By calculating if our model only chose to predict -1, the larger class, we would get a ~72,5% accuracy. 


## Naive Bayes

For our first algorithm, we're going to use the extremely fast and versatile Naive Bayes model.

Let's instantiate one from sklearn and fit it to our training data:

In [17]:
from sklearn.naive_bayes import MultinomialNB

model = MultinomialNB()

model.fit(X_train_vect, y_train)

model.score(X_train_vect, y_train)

0.9245255685933652

Naive Bayes has successfully fit all of our training data and is ready to make predictions. You'll notice that we have a score of ~92%. This is the *fit* score, and not the actual accuracy score. You'll see next that we need to use our test set in order to get a good estimate of accuracy.
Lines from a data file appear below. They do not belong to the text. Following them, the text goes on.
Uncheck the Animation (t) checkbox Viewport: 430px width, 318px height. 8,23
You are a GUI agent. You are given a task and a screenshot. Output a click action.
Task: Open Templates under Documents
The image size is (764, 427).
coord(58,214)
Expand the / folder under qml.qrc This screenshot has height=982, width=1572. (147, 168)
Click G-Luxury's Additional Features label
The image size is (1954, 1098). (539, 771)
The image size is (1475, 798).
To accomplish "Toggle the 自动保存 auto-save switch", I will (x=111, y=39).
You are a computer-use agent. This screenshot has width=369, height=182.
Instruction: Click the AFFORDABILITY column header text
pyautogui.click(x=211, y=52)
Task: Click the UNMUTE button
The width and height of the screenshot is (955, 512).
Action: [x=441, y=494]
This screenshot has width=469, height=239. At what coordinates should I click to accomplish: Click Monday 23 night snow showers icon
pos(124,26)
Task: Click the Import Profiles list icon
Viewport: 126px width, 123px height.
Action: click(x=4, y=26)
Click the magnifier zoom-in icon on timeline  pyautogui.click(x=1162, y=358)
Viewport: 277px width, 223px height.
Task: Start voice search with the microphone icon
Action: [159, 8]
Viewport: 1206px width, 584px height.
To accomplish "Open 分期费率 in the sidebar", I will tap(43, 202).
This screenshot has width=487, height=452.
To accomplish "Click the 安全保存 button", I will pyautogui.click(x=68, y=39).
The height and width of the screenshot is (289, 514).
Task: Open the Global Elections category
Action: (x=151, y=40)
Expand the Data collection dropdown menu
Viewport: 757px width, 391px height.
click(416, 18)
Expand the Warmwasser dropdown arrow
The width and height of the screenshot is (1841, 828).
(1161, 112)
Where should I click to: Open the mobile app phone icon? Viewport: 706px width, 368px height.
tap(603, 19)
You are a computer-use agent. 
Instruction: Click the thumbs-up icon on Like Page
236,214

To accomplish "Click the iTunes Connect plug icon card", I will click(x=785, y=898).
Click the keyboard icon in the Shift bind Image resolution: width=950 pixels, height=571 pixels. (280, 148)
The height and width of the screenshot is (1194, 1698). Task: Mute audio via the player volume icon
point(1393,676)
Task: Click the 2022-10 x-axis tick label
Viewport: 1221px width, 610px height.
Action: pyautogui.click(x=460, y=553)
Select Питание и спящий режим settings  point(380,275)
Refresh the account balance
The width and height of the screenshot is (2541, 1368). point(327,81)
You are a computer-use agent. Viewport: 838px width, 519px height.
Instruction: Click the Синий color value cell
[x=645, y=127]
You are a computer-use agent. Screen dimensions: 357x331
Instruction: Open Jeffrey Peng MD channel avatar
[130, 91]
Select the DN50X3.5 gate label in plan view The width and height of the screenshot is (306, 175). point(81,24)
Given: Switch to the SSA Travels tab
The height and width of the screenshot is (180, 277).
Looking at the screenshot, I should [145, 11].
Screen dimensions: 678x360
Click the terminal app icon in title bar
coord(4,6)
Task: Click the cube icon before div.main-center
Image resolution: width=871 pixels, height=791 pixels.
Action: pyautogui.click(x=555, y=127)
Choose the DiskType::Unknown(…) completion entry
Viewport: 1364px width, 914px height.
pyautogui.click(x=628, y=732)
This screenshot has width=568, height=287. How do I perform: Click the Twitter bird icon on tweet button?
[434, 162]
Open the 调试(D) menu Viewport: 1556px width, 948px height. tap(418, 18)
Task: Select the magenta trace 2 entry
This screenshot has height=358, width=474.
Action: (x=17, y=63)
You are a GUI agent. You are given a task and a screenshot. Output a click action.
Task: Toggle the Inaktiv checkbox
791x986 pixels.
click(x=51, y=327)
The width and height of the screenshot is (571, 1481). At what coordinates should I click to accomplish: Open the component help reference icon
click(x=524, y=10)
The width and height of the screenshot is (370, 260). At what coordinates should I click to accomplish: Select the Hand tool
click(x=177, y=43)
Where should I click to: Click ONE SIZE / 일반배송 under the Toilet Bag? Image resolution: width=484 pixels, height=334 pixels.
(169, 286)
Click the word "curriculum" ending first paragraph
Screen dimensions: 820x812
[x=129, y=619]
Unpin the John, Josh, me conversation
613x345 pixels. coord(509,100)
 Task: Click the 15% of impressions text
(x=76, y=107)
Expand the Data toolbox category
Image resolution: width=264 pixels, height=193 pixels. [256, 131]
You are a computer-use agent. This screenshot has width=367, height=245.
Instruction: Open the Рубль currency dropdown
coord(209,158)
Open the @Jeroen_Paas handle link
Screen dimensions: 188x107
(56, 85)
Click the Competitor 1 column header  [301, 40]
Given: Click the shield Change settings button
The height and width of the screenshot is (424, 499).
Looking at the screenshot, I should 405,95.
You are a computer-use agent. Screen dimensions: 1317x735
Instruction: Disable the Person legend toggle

Let's vectorize the test set, then use that test set to predict if each test headline is either positive or negative. Since we're avoiding any data leakage, we are only transforming, not refitting. And we won't be using SMOTE to oversample either.

In [18]:
y_pred = model.predict(X_test_vect)
y_prob =  model.predict_proba(X_test_vect)[::,1]

y_pred

array(['-1', '-1', '-1', ..., '-1', '-1', '-1'], dtype='<U2')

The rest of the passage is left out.